Por eso Bruselas le otorgó en 2025 la categoría de proyecto estratégico bajo la Ley Europea de Materias Primas Críticas. La decisión no llegó por cortesía política. Llegó porque Europa necesita acortar su dependencia externa y acercar insumos clave a sus refinerías y fábricas. Barroso ofrece justamente ese puente entre geología y manufactura. Desde una perspectiva industrial, el activo tiene una virtud adicional. Puede ayudar a que Portugal capture más valor dentro de la cadena, siempre que el país avance después en refinación, empleo especializado y proveeduría local. Extraer mineral importa, pero integrarlo a una base productiva importa mucho más.
El proyecto, sin embargo, no avanza en un vacío social. Barroso carga una oposición local y ambiental que no conviene maquillar. La región posee reconocimiento agrícola patrimonial desde 2018 y varios colectivos cuestionan los riesgos ambientales, sociales y de seguridad. En febrero de 2026, organizaciones ambientales llevaron a la Comisión Europea ante la justicia por la designación estratégica del proyecto. Ese dato obliga a leer el avance con más cuidado. La licencia social no se compra con comunicados. Se construye con transparencia, compensaciones creíbles y control técnico impecable. Si Savannah quiere llegar a 2028 sin más tropiezos, deberá demostrarlo en campo y no solo en presentaciones.
Aun con ese frente abierto, la compañía sostiene que la resistencia local se reduce a medida que contrata personal de la zona y aumenta el contacto con las comunidades. Esa afirmación merece seguimiento, no fe ciega. Pero refleja un punto clave. La minería europea no puede copiar esquemas del pasado. Necesita operar con estándares ambientales más estrictos, más diálogo y una distribución visible de beneficios. Cuando eso ocurre, el debate cambia. El proyecto deja de verse solo como una amenaza territorial. También empieza a evaluarse como una fuente de inversión, empleo y actividad para proveedores regionales. Ahí se jugará buena parte del destino de Barroso.

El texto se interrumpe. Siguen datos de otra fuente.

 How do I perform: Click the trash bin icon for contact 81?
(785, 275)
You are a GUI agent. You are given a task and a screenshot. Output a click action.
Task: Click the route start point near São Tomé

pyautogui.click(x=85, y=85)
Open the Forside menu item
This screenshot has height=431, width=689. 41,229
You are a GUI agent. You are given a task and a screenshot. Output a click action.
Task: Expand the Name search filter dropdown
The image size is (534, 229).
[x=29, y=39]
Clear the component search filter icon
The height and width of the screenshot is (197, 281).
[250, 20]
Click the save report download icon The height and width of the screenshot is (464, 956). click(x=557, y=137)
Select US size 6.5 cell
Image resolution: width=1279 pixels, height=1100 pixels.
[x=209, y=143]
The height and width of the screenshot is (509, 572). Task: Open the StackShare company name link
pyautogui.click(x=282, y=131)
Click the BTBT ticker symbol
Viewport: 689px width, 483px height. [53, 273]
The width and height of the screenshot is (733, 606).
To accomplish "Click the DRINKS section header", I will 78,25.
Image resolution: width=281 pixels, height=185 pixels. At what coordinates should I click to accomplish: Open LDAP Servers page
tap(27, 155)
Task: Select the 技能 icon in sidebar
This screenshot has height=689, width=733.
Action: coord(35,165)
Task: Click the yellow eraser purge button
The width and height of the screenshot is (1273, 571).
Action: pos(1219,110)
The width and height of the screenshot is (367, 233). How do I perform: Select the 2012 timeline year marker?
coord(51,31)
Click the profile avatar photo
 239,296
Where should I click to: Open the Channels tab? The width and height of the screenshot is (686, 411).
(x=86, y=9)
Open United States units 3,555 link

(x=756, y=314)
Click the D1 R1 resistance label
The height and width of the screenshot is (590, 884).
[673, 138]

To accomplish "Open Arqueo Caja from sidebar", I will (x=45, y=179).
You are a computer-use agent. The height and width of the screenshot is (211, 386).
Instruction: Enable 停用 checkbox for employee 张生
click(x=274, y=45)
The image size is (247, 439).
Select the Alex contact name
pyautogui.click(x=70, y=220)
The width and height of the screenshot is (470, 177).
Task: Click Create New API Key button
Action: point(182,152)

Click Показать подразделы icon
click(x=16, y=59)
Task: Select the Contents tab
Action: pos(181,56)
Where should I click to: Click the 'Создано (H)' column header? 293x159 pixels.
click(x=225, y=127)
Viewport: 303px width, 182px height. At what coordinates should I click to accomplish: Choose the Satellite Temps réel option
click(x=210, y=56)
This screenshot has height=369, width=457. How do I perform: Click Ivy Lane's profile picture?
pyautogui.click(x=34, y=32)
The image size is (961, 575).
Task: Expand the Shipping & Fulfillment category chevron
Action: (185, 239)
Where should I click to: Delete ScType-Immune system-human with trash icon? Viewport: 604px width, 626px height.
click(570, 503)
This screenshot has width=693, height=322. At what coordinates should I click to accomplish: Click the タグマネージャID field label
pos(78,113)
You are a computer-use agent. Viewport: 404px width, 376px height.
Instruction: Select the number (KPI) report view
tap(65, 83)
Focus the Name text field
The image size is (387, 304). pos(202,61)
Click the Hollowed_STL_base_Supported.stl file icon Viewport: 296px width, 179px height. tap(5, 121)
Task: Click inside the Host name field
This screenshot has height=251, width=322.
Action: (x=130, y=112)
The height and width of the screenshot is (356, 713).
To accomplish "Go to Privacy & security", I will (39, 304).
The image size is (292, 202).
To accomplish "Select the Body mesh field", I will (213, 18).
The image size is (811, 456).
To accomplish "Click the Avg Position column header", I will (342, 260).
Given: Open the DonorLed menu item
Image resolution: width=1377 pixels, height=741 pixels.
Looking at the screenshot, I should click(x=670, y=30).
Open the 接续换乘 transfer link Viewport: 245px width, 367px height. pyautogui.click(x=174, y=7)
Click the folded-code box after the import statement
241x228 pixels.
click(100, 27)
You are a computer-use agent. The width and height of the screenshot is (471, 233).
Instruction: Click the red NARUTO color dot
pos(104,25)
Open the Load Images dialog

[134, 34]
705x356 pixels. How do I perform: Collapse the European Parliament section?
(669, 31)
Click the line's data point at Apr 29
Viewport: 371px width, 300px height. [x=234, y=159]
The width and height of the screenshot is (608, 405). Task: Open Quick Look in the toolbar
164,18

Conviene subrayar otro aspecto. Barroso no compite solo contra otros yacimientos europeos. También compite contra productores consolidados de Australia, África y China. Por eso resultan tan importantes su logística atlántica, el apoyo estatal y la posible larga vida de mina. Un proyecto pequeño o caro habría llegado tarde a la carrera del litio. Este no encaja en esa categoría. Si Savannah confirma recursos adicionales y mantiene el calendario, Portugal podría sumar uno de los pocos activos del continente con escala suficiente. Ese tamaño le daría peso en precios, contratos y decisiones de inversión dentro de la cadena regional.
El reto ahora consiste en convertir expectativas en ejecución. La geología ya mostró músculo. El marco político ya envió señales favorables. El mercado vuelve a dar aire. Falta lo más difícil. Savannah debe cerrar permisos, financiar la construcción y sostener legitimidad local. Si lo logra, Barroso no solo ampliará la oferta europea de litio. También probará algo más de fondo. La minería, con escala, disciplina y control ambiental, puede aportar seguridad industrial en una etapa crítica para Europa. Además, puede abrir una oportunidad concreta para Portugal.